Y.C.: İnkar edemem, Elçin’in fiziki güzelliği de etkiledi beni. E.K.: Gençtik tabii. Y.C.: Hala gençsin sevgilim. Yaşam tarzı, ilişki anlayışı ve kafa yapısı olarak anlaşacağımızı hissettim. Hepsi birleşip Elçin’e gönül akıtmama neden oldu. Telefondan ziyade karşılıklı mektuplaşmaya başladık.
Evlilik teklifini de mektupla mı yaptınız?
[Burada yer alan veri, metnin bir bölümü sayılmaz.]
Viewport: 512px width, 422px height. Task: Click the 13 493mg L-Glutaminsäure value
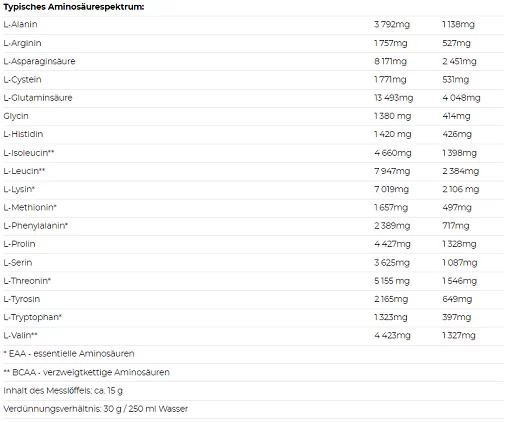[393, 98]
E.K.: Evlilik teklifi telefonda oldu. Çünkü Almanya’ya dönmüştüm. Y.C.: Yüreğim ağzımdaydı, çok şükür kabul etti.
Biriniz Almanya’da biriniz Ankara’da nasıl ve nerede evlendiniz?
E.K.: İstanbul’da evlendik, sonra Yalçın Hacettepe Üniversitesi’ne döndü, ben Almanya’ya. Yaz için bir araya geldik. Y.C.: Ayda bir Elçin geliyordu. 3-4 gün görüşüyorduk. Uzunca beraberliğimiz ilk defa Gürçamlar Köyü’ne tatile geldiğimizde oldu.
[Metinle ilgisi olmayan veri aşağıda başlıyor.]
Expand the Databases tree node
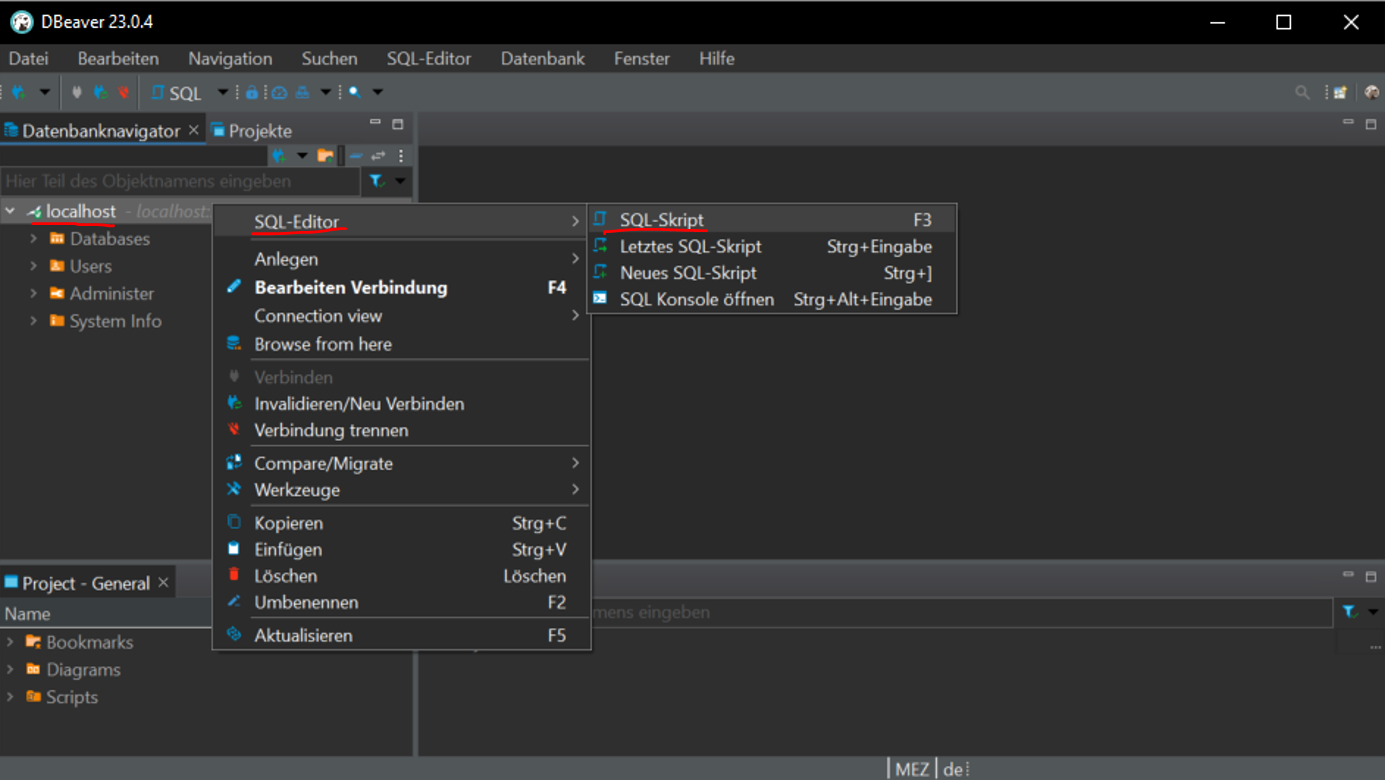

Neden tatil için Gürçamlar Köyü’nü seçtiniz?
E.K.: Almanya’da bana Hasır Kamp diye broşür geldi, gayet hesaplıydı, manzara müthişti. O kadar beğendik ki emekliliğimizi burada geçirmek istedik.
Gürçamlar’da balayı yapmışsınız.
E.K.: Balayımızın olduğu yere aşık olduk. Yalnız birbirimize değil, buraya da aşık olduk. Burada Altındiş Mehmet diye bir dolmuşçu var. Köydeki tek emlakçıyı getirdi dolaştık, kendi arazisini aldık. Biz yokken evi yaptırdı. Y.C.: 1995 ağustosunda tatil için gelmiştik. 1996 ağustosta evimiz hazırdı, içine yerleştik. Bir süre yaz tatillerini böyle geçirdik. 2001’e kadar ayda bir görüştük ve yazları köye geldik.
Zor olmuyor muydu, birbirinizi özlemiyor muydunuz?
E.K.: Evet ama insan her şeye alışıyor. Ayda sadece 3-4 gün birlikte oluyorduk.
Doğayla iç içe yaşamak aslında herkesin hayalidir ama kimse cesaret edemez, siz bunu nasıl başardınız?
E.K.: Ben hayatımda değişiklik getiren adımları çok sık attım. Hayata karşı hep cesur oldum.